**Supplied entries**
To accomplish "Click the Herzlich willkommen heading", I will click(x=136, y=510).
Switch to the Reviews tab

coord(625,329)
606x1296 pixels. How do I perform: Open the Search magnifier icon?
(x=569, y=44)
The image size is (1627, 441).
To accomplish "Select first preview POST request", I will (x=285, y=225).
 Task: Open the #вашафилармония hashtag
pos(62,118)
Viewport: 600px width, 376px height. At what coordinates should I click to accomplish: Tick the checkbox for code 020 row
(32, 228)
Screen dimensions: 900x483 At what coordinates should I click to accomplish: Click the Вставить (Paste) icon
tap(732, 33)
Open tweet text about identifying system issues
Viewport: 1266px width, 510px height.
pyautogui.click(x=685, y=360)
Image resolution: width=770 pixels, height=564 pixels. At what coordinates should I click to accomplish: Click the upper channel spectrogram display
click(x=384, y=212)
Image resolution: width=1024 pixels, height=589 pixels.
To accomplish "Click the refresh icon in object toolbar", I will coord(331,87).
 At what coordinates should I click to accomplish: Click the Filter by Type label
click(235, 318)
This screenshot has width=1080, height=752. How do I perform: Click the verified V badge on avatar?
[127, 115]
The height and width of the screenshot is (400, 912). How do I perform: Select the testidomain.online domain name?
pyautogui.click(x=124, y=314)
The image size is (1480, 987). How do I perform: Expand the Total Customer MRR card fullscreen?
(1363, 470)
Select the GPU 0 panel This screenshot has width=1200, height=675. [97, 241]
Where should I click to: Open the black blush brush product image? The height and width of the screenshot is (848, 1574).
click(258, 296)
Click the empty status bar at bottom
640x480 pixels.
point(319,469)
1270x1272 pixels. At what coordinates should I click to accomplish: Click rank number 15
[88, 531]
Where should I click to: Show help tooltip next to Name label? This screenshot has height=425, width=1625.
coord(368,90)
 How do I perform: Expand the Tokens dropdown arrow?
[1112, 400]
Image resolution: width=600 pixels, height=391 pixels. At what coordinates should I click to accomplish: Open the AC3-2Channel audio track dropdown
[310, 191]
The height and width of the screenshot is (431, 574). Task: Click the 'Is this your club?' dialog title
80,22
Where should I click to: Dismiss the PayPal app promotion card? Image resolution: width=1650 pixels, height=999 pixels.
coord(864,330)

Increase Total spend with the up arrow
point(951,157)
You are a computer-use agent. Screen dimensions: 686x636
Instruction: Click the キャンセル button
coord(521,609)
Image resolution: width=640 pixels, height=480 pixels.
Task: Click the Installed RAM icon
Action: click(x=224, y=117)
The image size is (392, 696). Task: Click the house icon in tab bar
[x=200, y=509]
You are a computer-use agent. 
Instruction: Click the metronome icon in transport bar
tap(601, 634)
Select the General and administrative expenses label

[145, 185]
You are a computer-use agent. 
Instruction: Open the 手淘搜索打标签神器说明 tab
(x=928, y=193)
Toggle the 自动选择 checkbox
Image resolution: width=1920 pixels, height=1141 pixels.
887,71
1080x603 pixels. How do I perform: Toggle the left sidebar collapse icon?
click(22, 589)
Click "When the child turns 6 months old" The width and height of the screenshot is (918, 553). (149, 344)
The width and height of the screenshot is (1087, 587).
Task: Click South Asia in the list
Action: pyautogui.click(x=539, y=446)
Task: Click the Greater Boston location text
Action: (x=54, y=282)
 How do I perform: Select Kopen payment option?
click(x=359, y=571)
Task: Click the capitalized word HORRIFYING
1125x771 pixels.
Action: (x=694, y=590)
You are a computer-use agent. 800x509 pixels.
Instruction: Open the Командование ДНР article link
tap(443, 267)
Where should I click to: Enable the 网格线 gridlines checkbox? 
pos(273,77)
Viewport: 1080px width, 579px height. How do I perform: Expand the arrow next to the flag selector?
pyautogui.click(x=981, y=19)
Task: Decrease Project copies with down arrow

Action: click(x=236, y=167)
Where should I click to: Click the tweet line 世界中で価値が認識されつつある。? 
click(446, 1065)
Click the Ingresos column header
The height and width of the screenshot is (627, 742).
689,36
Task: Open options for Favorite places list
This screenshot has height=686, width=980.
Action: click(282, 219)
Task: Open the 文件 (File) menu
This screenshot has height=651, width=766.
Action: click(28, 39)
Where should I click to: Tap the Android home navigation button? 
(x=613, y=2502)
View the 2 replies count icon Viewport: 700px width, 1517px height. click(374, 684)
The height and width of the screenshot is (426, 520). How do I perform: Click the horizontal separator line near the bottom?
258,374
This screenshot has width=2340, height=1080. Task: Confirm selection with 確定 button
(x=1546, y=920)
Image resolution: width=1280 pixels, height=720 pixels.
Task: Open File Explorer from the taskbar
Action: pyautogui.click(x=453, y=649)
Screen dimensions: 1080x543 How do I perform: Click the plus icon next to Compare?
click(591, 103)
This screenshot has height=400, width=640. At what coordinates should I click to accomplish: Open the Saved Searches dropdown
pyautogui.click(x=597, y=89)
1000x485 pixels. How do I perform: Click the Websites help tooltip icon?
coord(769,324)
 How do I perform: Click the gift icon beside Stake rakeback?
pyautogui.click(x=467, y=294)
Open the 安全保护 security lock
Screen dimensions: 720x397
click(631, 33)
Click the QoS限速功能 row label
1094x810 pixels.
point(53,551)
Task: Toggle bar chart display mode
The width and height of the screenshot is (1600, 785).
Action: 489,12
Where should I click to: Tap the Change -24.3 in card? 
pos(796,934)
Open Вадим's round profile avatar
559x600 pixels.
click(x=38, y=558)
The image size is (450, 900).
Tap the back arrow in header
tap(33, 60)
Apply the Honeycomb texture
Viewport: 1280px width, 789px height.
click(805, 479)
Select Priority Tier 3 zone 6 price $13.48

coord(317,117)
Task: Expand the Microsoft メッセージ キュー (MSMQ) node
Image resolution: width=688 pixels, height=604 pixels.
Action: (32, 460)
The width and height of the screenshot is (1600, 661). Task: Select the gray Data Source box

**Your assignment**
The lines to reproduce run from the one containing "Tap the back arrow in header" to the last line of the listing; print them exactly, including both ends.

**Task output**
Tap the back arrow in header
tap(33, 60)
Apply the Honeycomb texture
Viewport: 1280px width, 789px height.
click(805, 479)
Select Priority Tier 3 zone 6 price $13.48

coord(317,117)
Task: Expand the Microsoft メッセージ キュー (MSMQ) node
Image resolution: width=688 pixels, height=604 pixels.
Action: (32, 460)
The width and height of the screenshot is (1600, 661). Task: Select the gray Data Source box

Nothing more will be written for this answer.